Please do share, would be interested to see it.


Github goes down far too frequently to consider using the non-enterprise version for everything.

The realtime collaboration on Google docs is also mega useful for weekly meetings and something that Github's wikis doesn't match.


I'm still bracing myself for the Github for Writers; http://madebyloren.com/github-for-writers


I'm writing a book for O'Reilly and we use their Atlas tool which stores everything in a git repository. Pretty cool, especially for technical books.

It's open to the public [oops, I lied. It's private beta] in beta: http://atlas.labs.oreilly.com/


This is exactly what we do at our team too -- we're developer centric and as developers, we love using Github and Github issues (+ pull-requests) for everything (including PM and HR)

One thing we do miss are certain features from Trello-like tools that give a nice overview of your issues and facilitate PM, so we built a Chrome/FF extension to fill in those gaps (http://zenhub.io)

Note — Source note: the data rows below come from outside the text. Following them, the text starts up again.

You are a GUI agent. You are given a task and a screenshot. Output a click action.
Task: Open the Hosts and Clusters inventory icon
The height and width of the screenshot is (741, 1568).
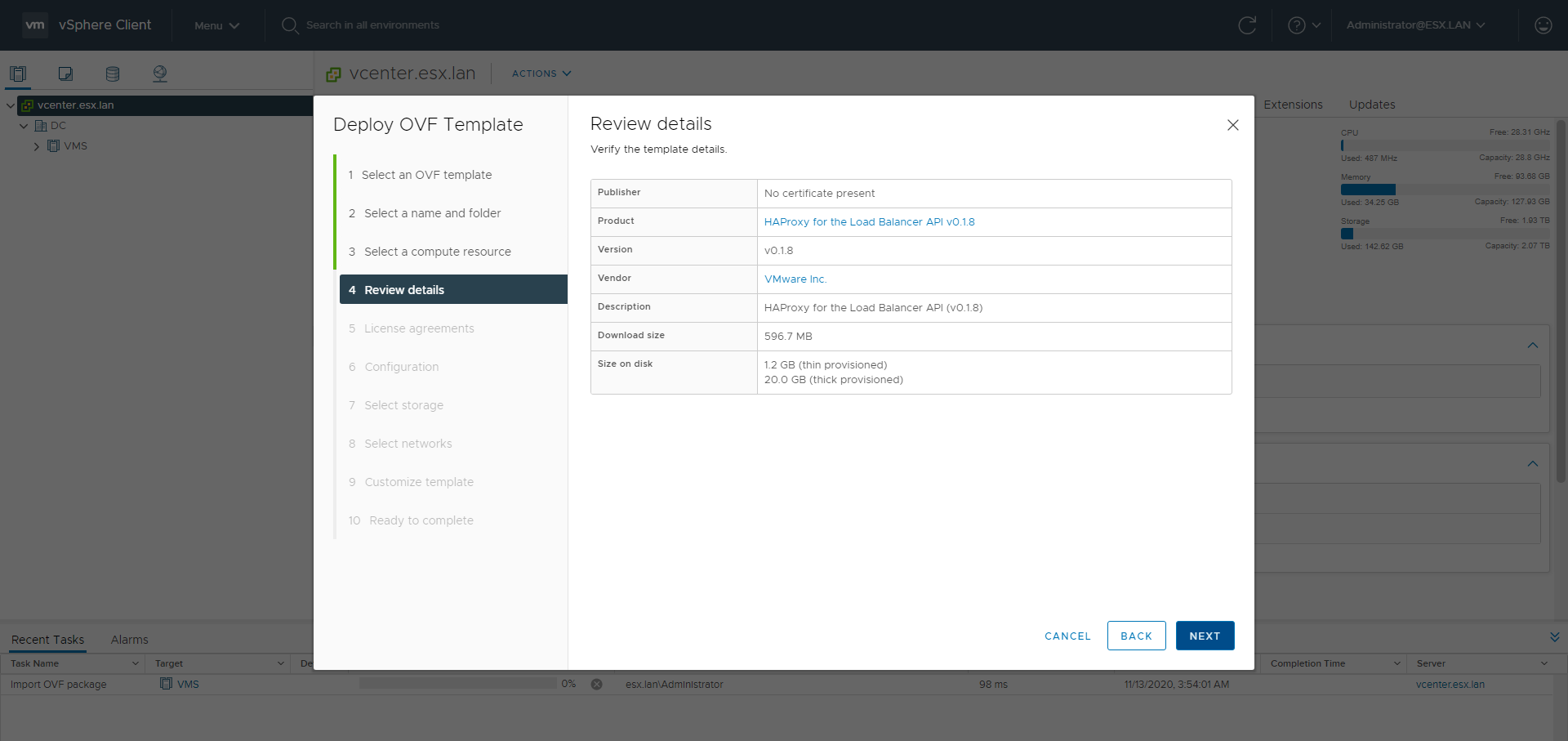(x=18, y=74)
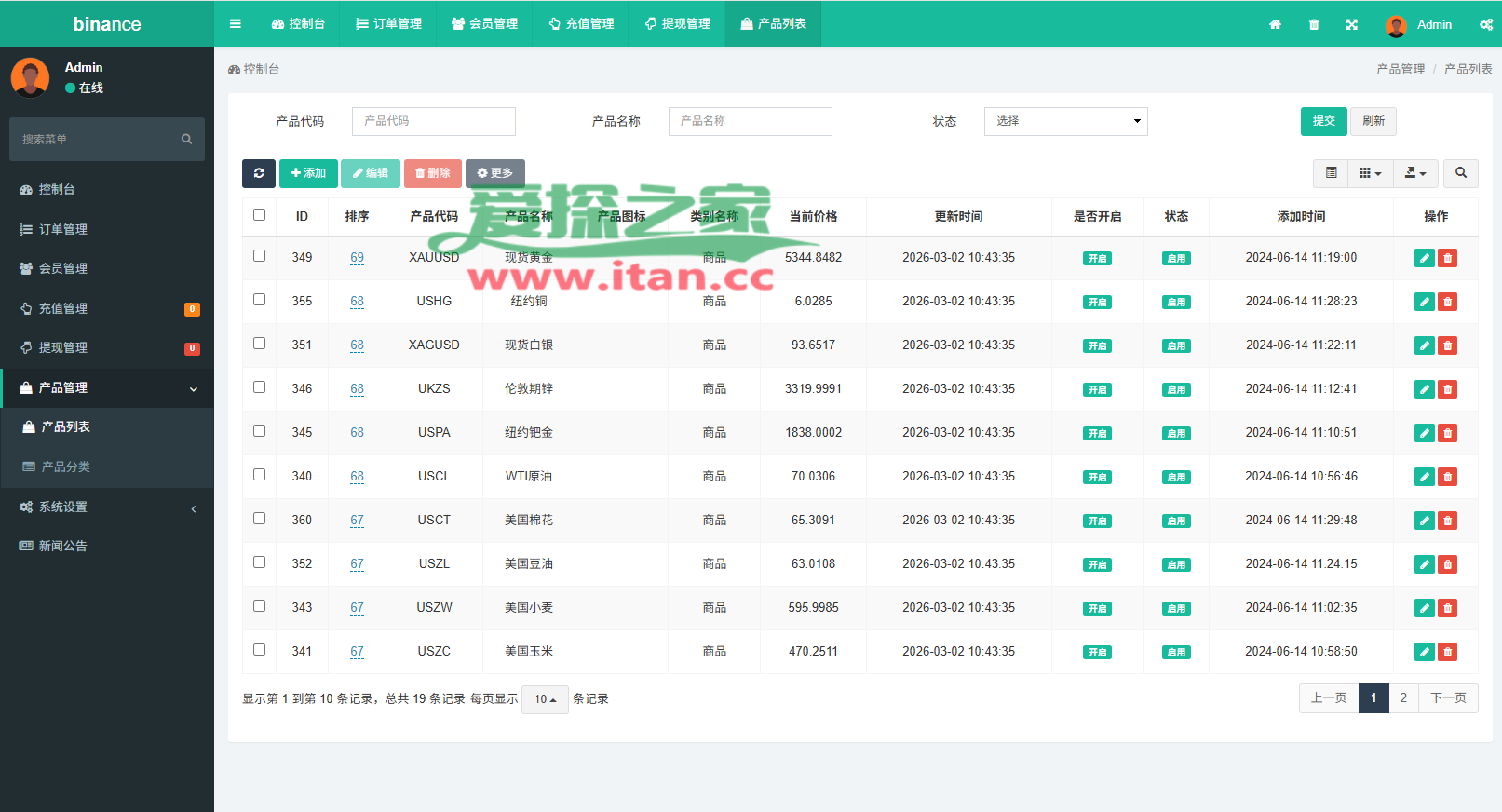Click the hamburger menu toggle icon
The width and height of the screenshot is (1502, 812).
point(236,24)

Disclaimer: I work at Axiom Zen


One thing I wish Github would do is allow for a more granular permission structure. It would be fantastic if we could allow people without github accounts do things like submit issues, or allow certain users (e.g. non-technical staff) only have access to the wiki and issue tracker.

Right now the permissions are centered around what you can do with repositories, it's very developer-centric. I think there is a lot that GitHub could do here to expand their service to be more applicable to an entire organization.


We've been using Huboard recently, but I'm definitely in terested in seeing how Zenhub compares to it. How are you guys going to monetize this?


Everyone love and use wikipedia but i do not see 10k posts per day saying that wikipedia is the new god.


You're just a couple of years late.


This idea is awesome. Thanks for sharing!

Are your internal wiki, recruitment process, Day-to-day operations, etc. on a private repository? Do you have only one repository or do you have multiple repositories for your internal work?


I expect with a few custom front end UIs, even the poor fits could at least use github as a backing store. This could give other company tools one data layer to inspect.


Like this way of getting things done. Geeky! I may translate the post into Chinese later.